COMPOSITION DE LA COUR, lors des débats :
Président : Monsieur BUSCHÉ, Conseiller, délégué par ordonnance de Monsieur le Premier Président en date du 11 mai 2011, en qualité de Président, par suite d’empêchement du Président titulaire,
Conseillers : Monsieur PARIS,
Madame B,
assistée de Madame DALLA COSTA, Greffier,
en présence de Monsieur Z, Substitut de Monsieur le Procureur Général,
Le président et les deux conseillers précités ont participé à l’intégralité des débats et au délibéré.

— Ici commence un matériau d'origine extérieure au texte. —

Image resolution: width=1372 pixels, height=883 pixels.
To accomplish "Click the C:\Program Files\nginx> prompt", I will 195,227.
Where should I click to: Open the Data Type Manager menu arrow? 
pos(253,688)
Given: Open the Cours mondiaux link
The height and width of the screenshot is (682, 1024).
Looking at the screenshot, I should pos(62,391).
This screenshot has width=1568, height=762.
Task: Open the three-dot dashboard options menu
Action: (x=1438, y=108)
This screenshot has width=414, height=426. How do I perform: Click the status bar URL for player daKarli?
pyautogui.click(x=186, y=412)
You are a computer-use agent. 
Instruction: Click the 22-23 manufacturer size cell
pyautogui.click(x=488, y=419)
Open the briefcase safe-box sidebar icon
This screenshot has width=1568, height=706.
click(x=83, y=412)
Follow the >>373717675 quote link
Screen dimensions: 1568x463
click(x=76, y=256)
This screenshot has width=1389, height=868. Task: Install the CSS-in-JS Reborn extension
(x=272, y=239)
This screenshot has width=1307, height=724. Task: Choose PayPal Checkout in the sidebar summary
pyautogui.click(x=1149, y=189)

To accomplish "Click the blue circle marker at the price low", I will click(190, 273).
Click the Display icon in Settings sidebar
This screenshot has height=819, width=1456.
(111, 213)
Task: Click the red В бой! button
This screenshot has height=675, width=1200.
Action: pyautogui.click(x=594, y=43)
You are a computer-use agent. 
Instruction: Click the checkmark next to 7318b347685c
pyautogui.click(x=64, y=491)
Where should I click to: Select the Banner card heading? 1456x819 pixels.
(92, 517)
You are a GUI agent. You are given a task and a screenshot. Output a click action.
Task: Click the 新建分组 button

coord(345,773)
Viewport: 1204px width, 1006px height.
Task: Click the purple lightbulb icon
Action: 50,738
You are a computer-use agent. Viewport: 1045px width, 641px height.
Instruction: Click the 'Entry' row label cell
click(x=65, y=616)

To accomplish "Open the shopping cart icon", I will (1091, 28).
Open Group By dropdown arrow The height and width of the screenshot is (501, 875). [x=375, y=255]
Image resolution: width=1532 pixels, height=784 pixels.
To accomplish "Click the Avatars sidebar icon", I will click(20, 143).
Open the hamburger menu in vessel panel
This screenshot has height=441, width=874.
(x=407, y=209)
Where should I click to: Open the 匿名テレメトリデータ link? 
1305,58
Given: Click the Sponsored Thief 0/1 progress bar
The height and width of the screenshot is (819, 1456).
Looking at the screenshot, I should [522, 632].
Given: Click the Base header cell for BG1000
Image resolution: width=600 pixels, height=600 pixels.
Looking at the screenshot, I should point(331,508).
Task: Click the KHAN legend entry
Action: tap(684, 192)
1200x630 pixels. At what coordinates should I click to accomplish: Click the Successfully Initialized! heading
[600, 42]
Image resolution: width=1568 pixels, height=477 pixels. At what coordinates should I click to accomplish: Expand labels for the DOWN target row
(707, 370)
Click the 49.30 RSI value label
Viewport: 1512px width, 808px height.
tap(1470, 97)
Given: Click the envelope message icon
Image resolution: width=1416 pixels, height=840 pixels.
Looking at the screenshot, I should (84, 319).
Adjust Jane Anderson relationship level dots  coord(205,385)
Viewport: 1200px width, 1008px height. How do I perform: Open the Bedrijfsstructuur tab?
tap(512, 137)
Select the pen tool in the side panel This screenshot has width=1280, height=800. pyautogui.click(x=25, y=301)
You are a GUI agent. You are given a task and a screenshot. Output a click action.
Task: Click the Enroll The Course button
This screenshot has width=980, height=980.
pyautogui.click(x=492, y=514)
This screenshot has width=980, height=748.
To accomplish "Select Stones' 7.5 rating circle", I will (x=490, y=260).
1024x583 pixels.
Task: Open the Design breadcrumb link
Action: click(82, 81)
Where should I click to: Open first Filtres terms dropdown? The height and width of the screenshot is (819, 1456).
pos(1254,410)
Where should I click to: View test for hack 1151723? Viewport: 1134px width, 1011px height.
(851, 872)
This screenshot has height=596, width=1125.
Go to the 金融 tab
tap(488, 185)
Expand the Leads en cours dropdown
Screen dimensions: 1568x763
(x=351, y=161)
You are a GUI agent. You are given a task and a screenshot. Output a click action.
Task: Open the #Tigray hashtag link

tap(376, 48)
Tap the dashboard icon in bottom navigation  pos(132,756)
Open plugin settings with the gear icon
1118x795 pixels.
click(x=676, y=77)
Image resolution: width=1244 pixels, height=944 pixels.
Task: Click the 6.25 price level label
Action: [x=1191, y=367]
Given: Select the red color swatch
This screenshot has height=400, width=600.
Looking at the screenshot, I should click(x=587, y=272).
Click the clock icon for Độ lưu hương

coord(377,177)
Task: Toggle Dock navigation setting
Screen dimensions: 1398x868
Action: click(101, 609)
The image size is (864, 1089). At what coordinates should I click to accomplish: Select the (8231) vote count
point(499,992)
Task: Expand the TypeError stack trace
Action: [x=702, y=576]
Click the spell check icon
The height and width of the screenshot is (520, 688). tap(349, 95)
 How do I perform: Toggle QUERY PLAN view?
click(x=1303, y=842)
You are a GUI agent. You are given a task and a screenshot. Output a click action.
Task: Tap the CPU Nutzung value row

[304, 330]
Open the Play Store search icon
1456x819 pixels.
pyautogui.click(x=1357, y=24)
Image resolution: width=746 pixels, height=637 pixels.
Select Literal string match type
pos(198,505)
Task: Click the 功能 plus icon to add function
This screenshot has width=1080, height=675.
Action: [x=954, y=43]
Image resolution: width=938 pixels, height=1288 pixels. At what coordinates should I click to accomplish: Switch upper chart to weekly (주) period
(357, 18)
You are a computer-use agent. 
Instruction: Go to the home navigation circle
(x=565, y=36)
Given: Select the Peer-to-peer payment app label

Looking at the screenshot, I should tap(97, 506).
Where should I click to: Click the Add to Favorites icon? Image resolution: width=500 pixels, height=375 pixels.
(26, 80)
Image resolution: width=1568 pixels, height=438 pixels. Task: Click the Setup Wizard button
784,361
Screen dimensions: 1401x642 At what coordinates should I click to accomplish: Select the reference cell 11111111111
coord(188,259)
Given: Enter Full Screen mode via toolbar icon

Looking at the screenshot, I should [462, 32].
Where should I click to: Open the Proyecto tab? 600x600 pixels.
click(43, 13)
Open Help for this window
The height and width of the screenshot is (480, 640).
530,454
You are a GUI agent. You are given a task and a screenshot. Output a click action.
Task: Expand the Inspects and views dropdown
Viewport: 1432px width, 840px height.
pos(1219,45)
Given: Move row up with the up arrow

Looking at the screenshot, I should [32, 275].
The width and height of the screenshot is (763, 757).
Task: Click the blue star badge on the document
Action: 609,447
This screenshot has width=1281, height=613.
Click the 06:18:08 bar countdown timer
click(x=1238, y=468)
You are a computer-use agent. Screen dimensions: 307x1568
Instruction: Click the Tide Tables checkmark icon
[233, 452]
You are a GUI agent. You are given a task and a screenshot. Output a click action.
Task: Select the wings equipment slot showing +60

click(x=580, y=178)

PARTIES EN CAUSE DEVANT LA COUR :
Y D, né le XXX à XXX, de nationalité française, célibataire, ferrailleur, demeurant 899 Chemin des Trois Poiriers 73200 A
Prévenu, libre (Mandat de dépôt du 28/10/2010 – Libéré le 28/12/2010), intimé, comparant,
LE MINISTÈRE PUBLIC :
appelant,
RAPPEL DE LA PROCÉDURE :
LE JUGEMENT :
Le Tribunal, par jugement du 13 décembre 2010, saisi à l’égard de Y D des chefs de :
MENACE OU ACTE D’INTIMIDATION POUR DÉTERMINER UNE VICTIME A NE PAS XXX, les 26 septembre 2010 et 26 octobre 2010 , à A, infraction prévue par l’article 434-5 du Code pénal et réprimée par les articles 434-5, 434-44 AL.1,AL.4 du Code pénal,
RÉCIDIVE D’OUTRAGE A UNE PERSONNE DÉPOSITAIRE DE L’AUTORITÉ PUBLIQUE, le 26/10/2010, à A, infraction prévue par l’article 433-5 AL.2,AL.1 du Code pénal, Art. 132-8 et suivants du Nouveau Code Pénal et réprimée par les articles 433-5 AL.2, 433-22 du Code pénal, Art. 132-8 et suivants du Nouveau Code Pénal,
RECEL DE BIEN PROVENANT D’UN VOL, le 26/10/2010, à A, infraction prévue par les articles 321-1 AL.1,AL.2, 311-1 du Code pénal et réprimée par les articles 321-1, 321-3, 321-9, 321-10, 311-14 3°,6° du Code pénal,
CONDUITE D’UN VÉHICULE A MOTEUR MALGRÉ INJONCTION DE RESTITUER LE PERMIS DE CONDUIRE RÉSULTANT DU RETRAIT DE LA TOTALITÉ DES POINTS, le 26/10/2010, à A, infraction prévue par l’article L.223-5 §V,§I du Code de la route et réprimée par les articles L.223-5 §III,§IV, L.224-12 du Code de la route,
en application de ces articles, a prononcé la nullité de son placement en garde à vue, ainsi que de toute la procédure qui en découle, a requalifié les faits de conduite d’un véhicule à moteur malgré injonction de restituer le permis de conduire résultant du retrait de la totalité des points qui lui sont reprochés en conduite d’un véhicule sans permis, l’a relaxé pour les faits de menace ou acte d’intimidation pour déterminer une victime à ne pas porter plainte ou à se rétracter commis les 26 septembre 2010 et 26 octobre 2010 à A, pour les faits d’outrage à une personne dépositaire de l’autorité publique en récidive commis le 26 octobre 2010 à A et recel de bien provenant d’un vol commis le 26 octobre 2010 à A, l’a déclaré coupable des faits de conduite d’un véhicule sans permis commis le 26 octobre 2010 à A, l’a condamné à deux mois d’emprisonnement et a ordonné son maintien en détention.
LES APPELS :
Appel a été interjeté par :
Monsieur le Procureur de la République, le 15 décembre 2010 contre Monsieur Y D.
DÉROULEMENT DES DÉBATS :
A l’audience publique du 1er juin 2011, le Président a constaté l’identité du prévenu.
Ont été entendus :
Le Président en son rapport,
Y D en son interrogatoire et ses moyens de défense,
Le Ministère Public en ses réquisitions,
Y D a eu la parole en dernier.
Le Président a ensuite déclaré que l’arrêt serait prononcé le 30 juin 2011.
DÉCISION :
Le 25 août 2010 E X était victime d’un vol avec arme perpétré à la station service TOTAL sise à A où elle était employée en qualité de vendeuse. Deux auteurs de ces faits étaient interpellés, mis en examen et placés en détention provisoire.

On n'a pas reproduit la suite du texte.